Problem. Render the lines from the one containing "What do you see at coordinates (702, 544)" through the one containing "The height and width of the screenshot is (649, 900).", inclusive, as a Markdown table with the columns No. and Line. Number each line and omit blank lines.

Provided entries.
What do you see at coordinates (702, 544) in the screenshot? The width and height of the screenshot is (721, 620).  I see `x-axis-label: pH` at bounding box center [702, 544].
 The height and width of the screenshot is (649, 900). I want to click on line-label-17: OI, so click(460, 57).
...
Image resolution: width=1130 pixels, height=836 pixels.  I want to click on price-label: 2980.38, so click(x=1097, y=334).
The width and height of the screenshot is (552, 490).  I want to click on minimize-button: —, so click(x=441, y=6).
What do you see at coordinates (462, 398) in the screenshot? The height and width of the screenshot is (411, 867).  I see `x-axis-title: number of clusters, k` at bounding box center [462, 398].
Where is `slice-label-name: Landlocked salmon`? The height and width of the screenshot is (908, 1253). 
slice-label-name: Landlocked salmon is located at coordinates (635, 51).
==
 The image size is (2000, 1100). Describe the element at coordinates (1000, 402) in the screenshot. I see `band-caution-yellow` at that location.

Task solution.
| No. | Line |
|---|---|
| 1 | What do you see at coordinates (702, 544) in the screenshot? The width and height of the screenshot is (721, 620).  I see `x-axis-label: pH` at bounding box center [702, 544]. |
| 2 |  The height and width of the screenshot is (649, 900). I want to click on line-label-17: OI, so click(460, 57). |